What's The Story Behind The Story?
A lot of authors get asked the same question. “How did you come up with the idea for your story?” So it only stands to reason you’ve been curious to know how I came up with the idea for my story.
No? Not really? Never crossed your mind?
Okay. Well. I’m going to answer the question anyway, because I’m sure afterward you’ll be glad you asked. (I know. You didn’t ask. But let’s not get hung up on semantics at this point.)
His voice. His music. His occasional shout at two in the morning. “If you’re going to leave, at least put your pants on!” That was the extent of my interaction with the new neighbor who’d moved into the apartment below me several months earlier.
He lived his life. I lived mine. And not once since he’d moved into the small building we shared with two other tenants did our lives intersect. Not once while we checked for mail at the entrance. Not once while we tossed in a load of laundry in the basement. Not once.
For months, this guy lived directly beneath me, and for months, I had no idea what he looked like. I was the only tenant who parked in a driveway at the front of the building—my seniority perk for having rented there the longest. Everyone else parked in the back. We simply never crossed paths.
And yet, I was pretty sure I had this new guy pegged. Especially after the night of the “If you’re going to leave, at least put your pants on!” shouting match. After overhearing his muffled voice and taste in music for months, I had even developed a picture inside my head of what he must look like. So much so, if you’d asked me to pick him out of a police lineup, I would have straightened my shoulders and approached the endeavor with full confidence, perhaps forgetting that I’d never actually seen him before.
Because I knew this guy. Right? Sure, I did. Knew him like the back of my hand.
Then one day my apartment doorbell rang. Which was strange. The outside door to the apartment building was always locked, so why would my doorbell ring unless . . . oh. It had to be one of my apartment neighbors. Inside. At my door. And for some reason, I don’t know why, but I had a feeling it was the guy from downstairs.
Well, good. Maybe this was our chance to finally discover some footing as neighborly neighbors.
I opened the door to find a young man standing at the top of the stairs with his hands meekly clasped. “Hi,” he said. “I’m your downstairs neighbor.”
Are you sure? I wanted to say. Because you look nothing like the downstairs neighbor I’ve never seen before.
He went on to say what a pleasure it was to meet me. I told him likewise. We chatted briefly about how crazy it was we’d never run into each other before now. Then he informed me he was moving out the next day and wondered if he could use the front driveway for his moving truck.
Shoot. And here I thought we’d made such wonderful progress in becoming neighborly neighbors.
After assuring him that using the driveway would be fine, he thanked me, again saying how nice it was to meet me, this time with a weird expression on his face. Two steps down the stairs, he turned as I was starting to close the door. And now I could tell the expression he wore wasn’t weird. It was confused.
“How come all this time I thought you were a little old lady?” he asked. Without waiting for an answer, he shook his head, then disappeared down the steps.
The next day he moved out, and I’ve never seen him again. I don’t think. (Considering I only saw his face once and I don’t really remember what that face looked like, I should probably decline picking him out of a police lineup if the situation arises.)
Brief as that interaction was, it stayed with me. Why did he think I was a little old lady? At the time I was still in my twenties.

_Data for review_:
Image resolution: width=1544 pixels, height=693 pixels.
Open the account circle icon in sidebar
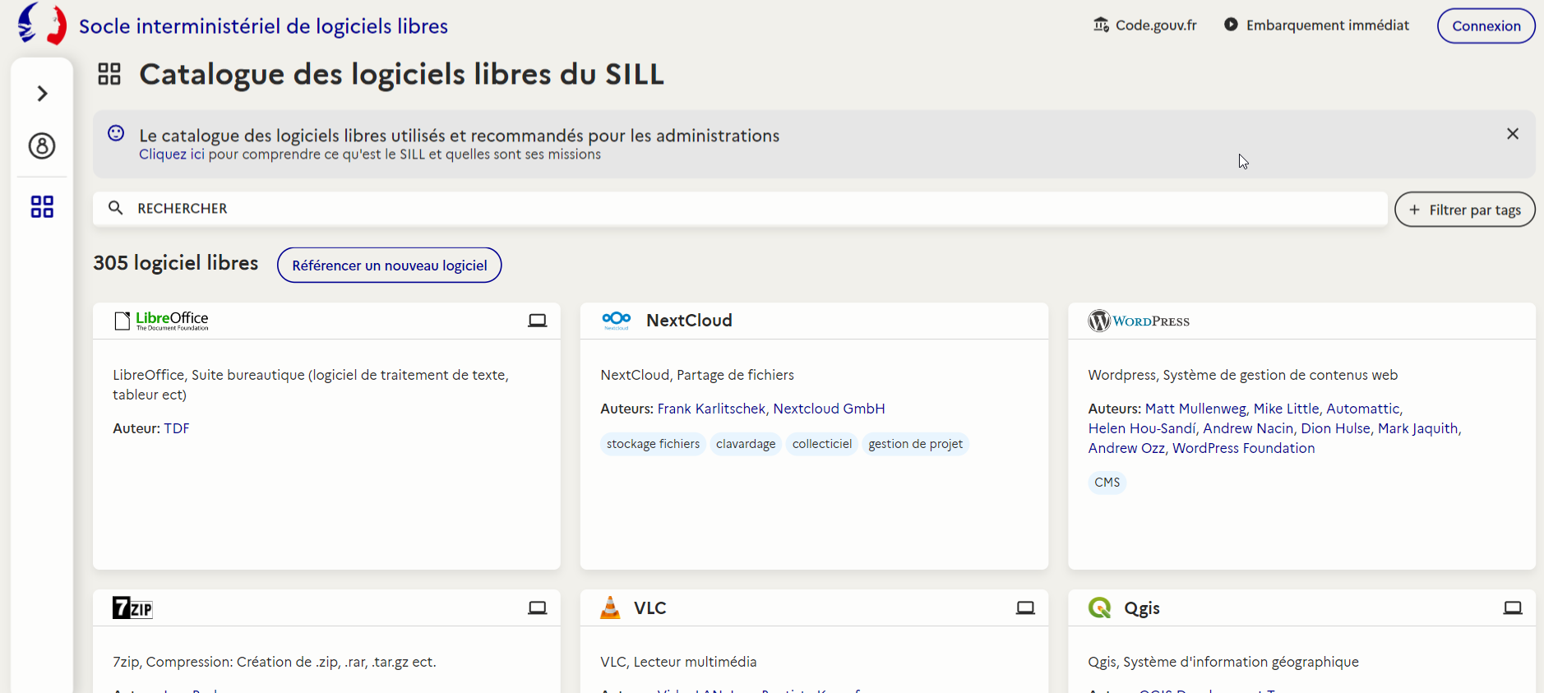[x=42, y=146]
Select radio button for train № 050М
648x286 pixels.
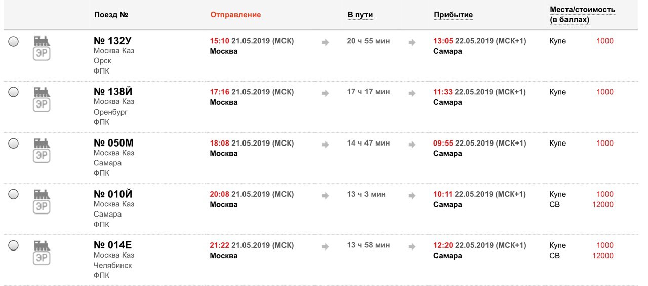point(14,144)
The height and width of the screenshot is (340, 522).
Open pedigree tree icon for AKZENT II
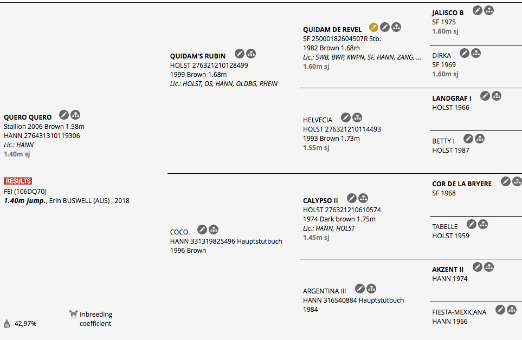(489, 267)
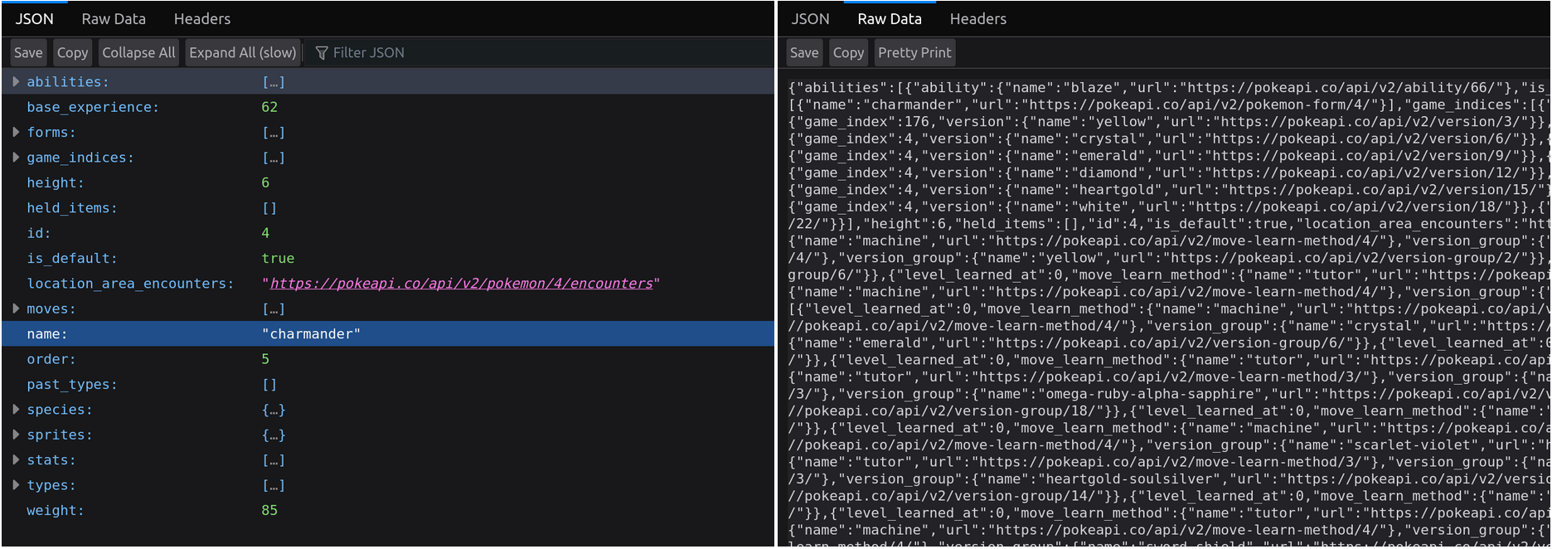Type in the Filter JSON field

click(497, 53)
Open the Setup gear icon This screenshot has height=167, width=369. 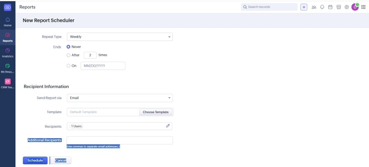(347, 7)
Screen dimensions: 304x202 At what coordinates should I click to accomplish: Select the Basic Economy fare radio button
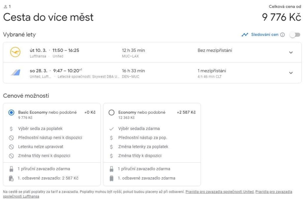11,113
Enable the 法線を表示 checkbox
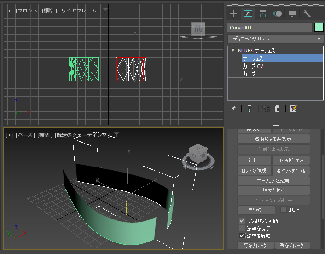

_Your tasks_:
1. In the downstairs-neighbor essay, rewrite the paragraph beginning "For months, this guy lived directly beneath me" as a short list that keeps its main facts.
2. For each statement, say whether it agrees with the downstairs-neighbor essay. Answer yes or no, and quote the words from the essay that decide it.
(a) The writer parked in the back of the building like the other tenants.
(b) The neighbor asked to use the front driveway for his moving truck.
(c) The writer was in their thirties at the time of the meeting.
3. Return the passage of the downstairs-neighbor essay from "He lived his" to "basement. Not once.", copied word for word.

_Responses to the exercise_:
1.
- The neighbor lived directly below the writer for months.
- In all that time, the writer had no idea what he looked like.
- The writer was the only tenant who parked in the front driveway, a perk for having rented there the longest.
- Everyone else parked in the back.
- As a result, the two never crossed paths.

2.
(a) No: "I was the only tenant who parked in a driveway at the front of the building"
(b) Yes: "wondered if he could use the front driveway for his moving truck"
(c) No: "At the time I was still in my twenties."

3.
He lived his life. I lived mine. And not once since he’d moved into the small building we shared with two other tenants did our lives intersect. Not once while we checked for mail at the entrance. Not once while we tossed in a load of laundry in the basement. Not once.